With Islands, his debut feature, premiering at SXSW, Toronto’s Martin Edralin spoke to Filmmaker Magazine’s Aaron Hunt about bringing Filipino culture to the screen and assembling his cast. As he details, “We just went as deep as we could into the community. We knew we wouldn’t find professional actors, the pool is so small. Besides ethnicity, the age: middle age and seniors. Even if you’re casting white, age is difficult. So we started on social media and then we went to Filipino stores and restaurants with casting posters or handed out flyers.”

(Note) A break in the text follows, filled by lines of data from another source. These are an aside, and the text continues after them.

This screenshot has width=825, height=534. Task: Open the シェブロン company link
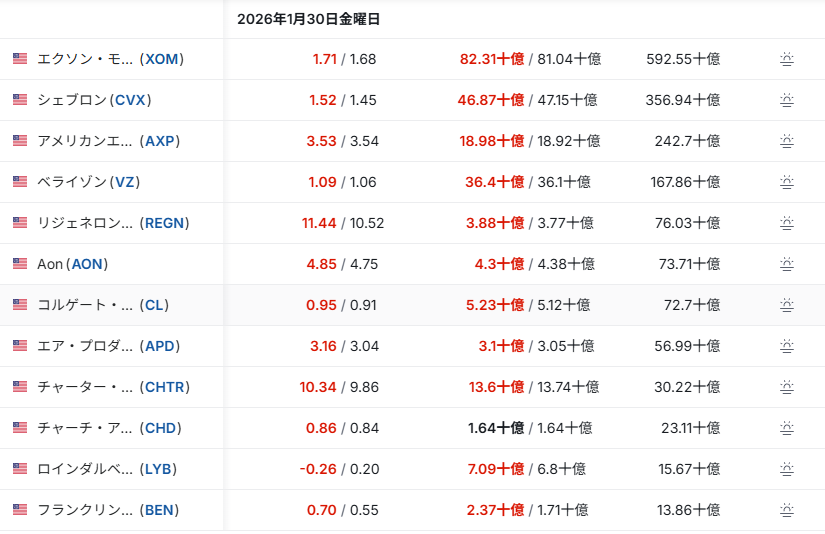point(72,100)
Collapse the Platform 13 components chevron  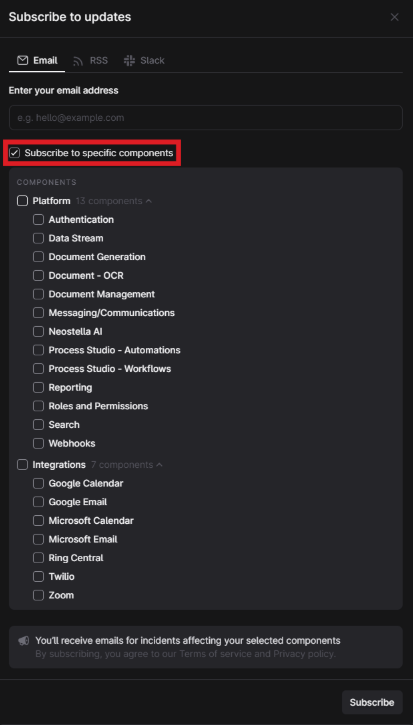[x=148, y=201]
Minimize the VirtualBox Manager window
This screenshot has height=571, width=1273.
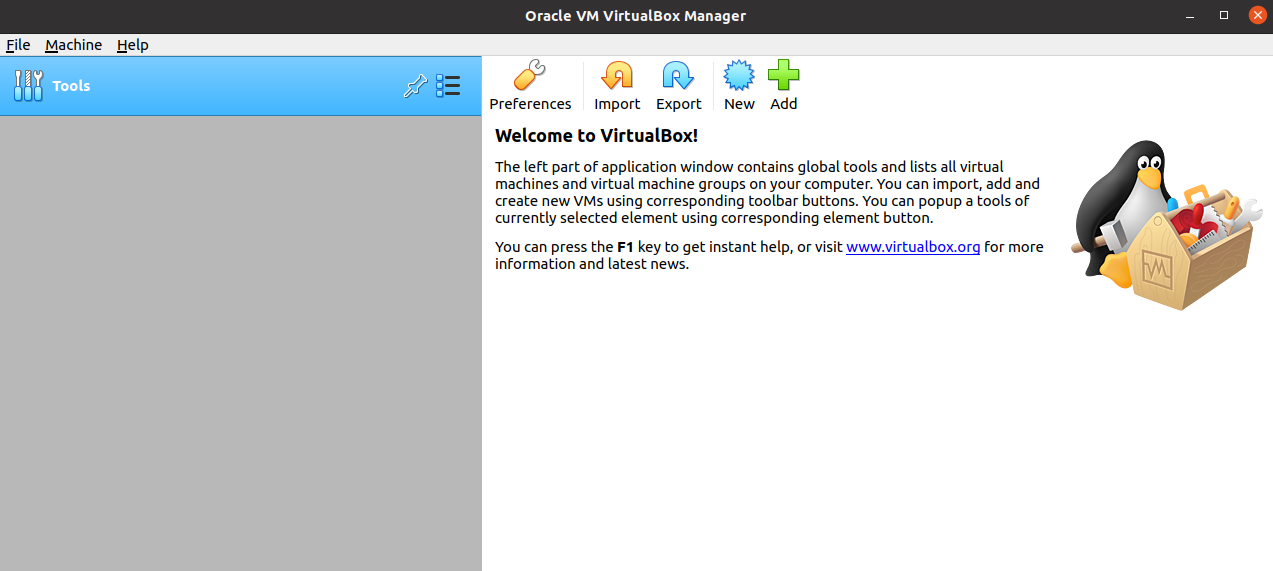click(x=1190, y=15)
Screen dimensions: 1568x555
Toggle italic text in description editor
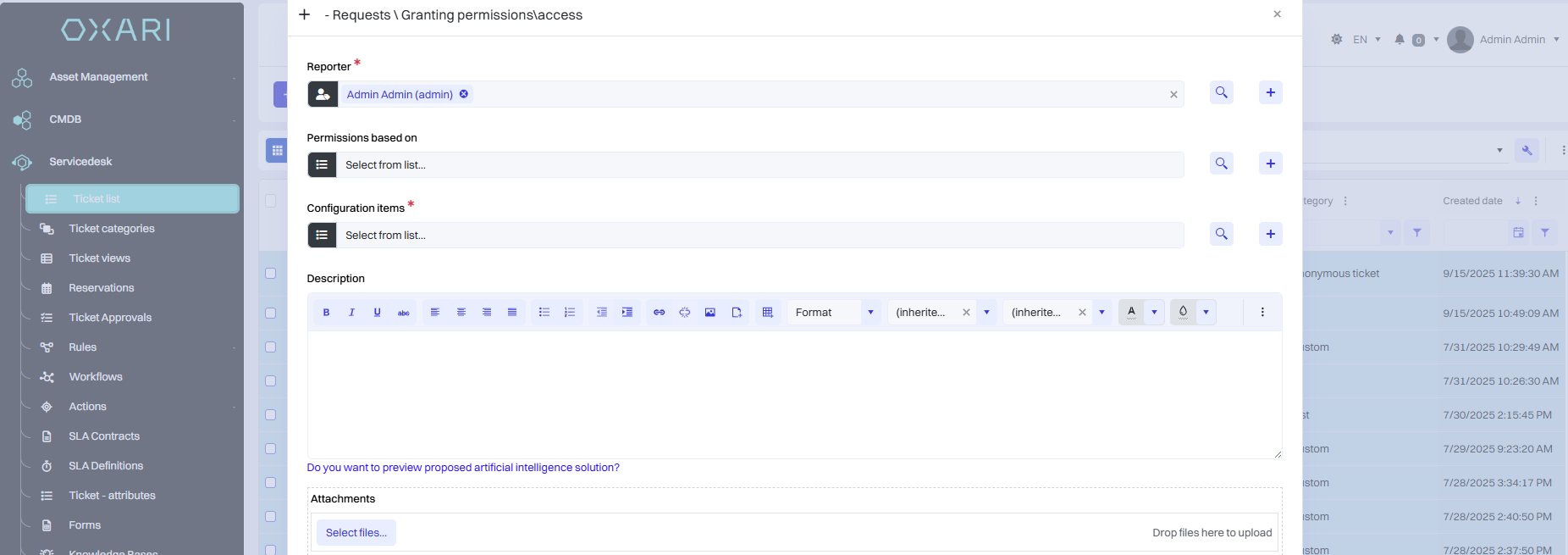pyautogui.click(x=351, y=313)
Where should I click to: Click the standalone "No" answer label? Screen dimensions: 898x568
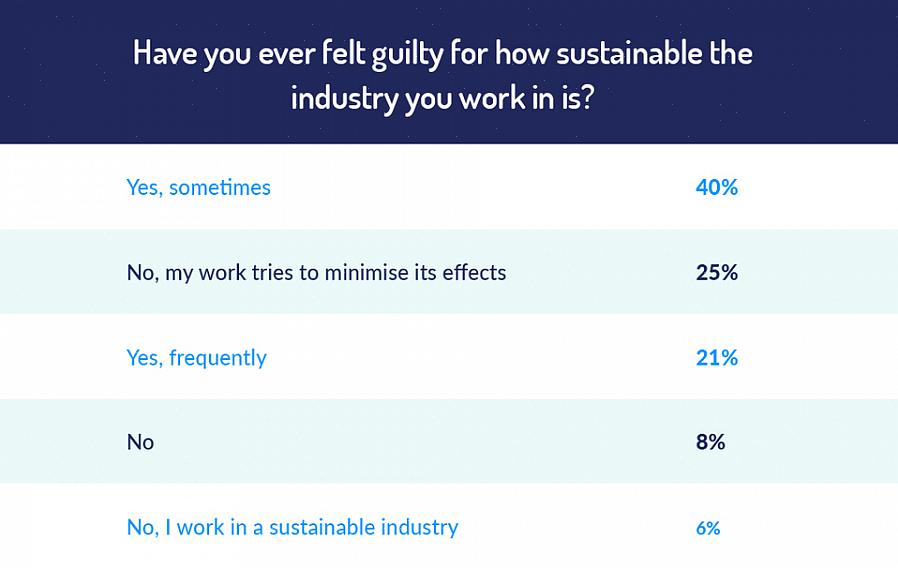click(x=140, y=442)
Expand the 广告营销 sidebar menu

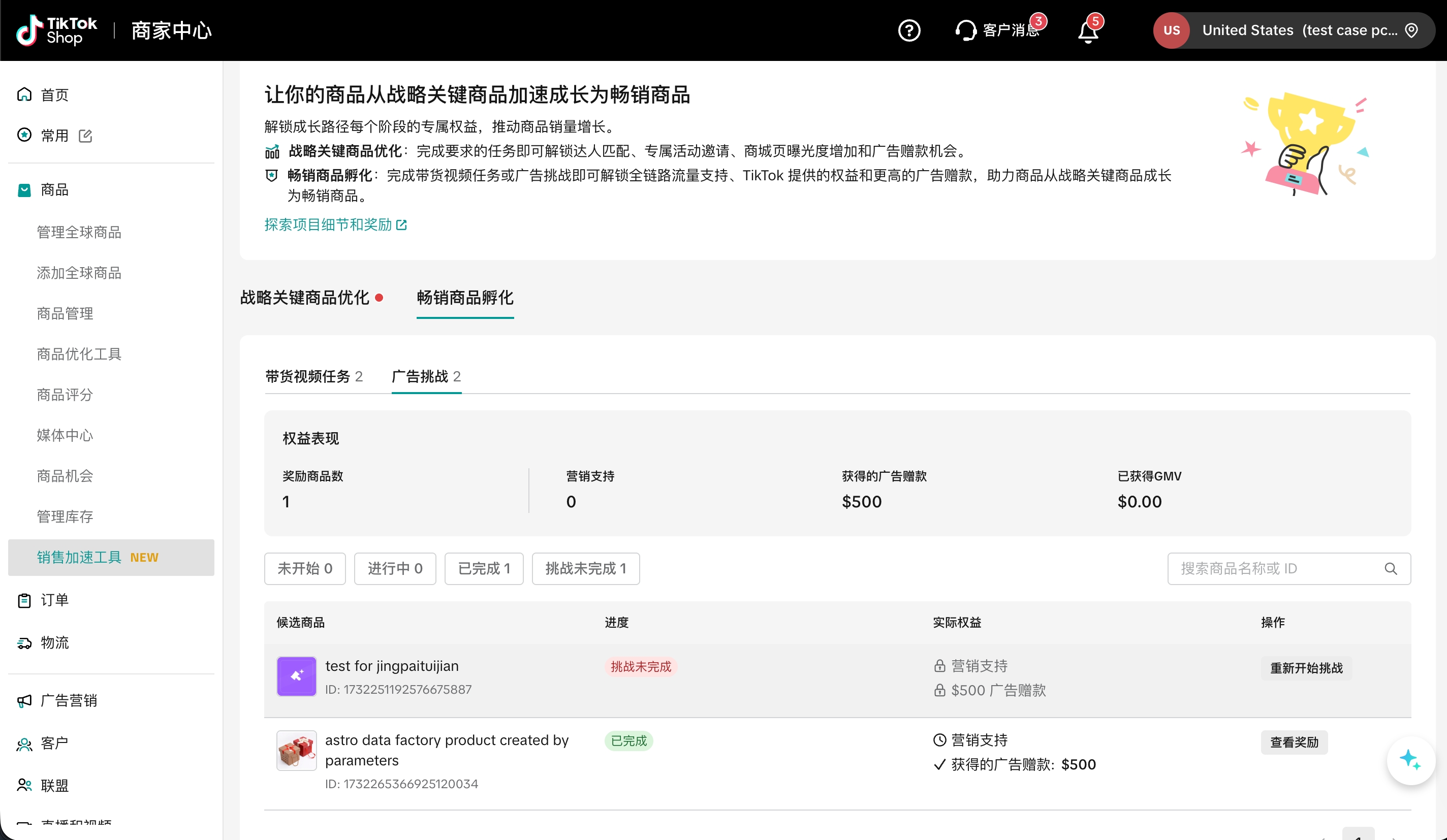(69, 700)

Suffice it to say, Promising Young Woman’s Emerald Fennell was considerably more satisfied with the recent Oscar nominations. This, of course, is the first year that two women are in the running for Best Director. (In total, there are a record 70 women with 76 Oscar nominations.) Fennell and star Carey Mulligan talked to The Guardian’s Amy Fleming about releasing the film in the UK against a backdrop of protests over violence against women. Fennell suggests, “The thing that I feel that is happening right now is that conversation is really happening. It’s such an uphill struggle for things to be taken seriously; it has always felt so relentless. But over the past few years it feels as if we are able to more publicly have a conversation – and to communicate our fear and our anger and our distress. And, for the first time ever, it feels perhaps as if people are willing to listen.”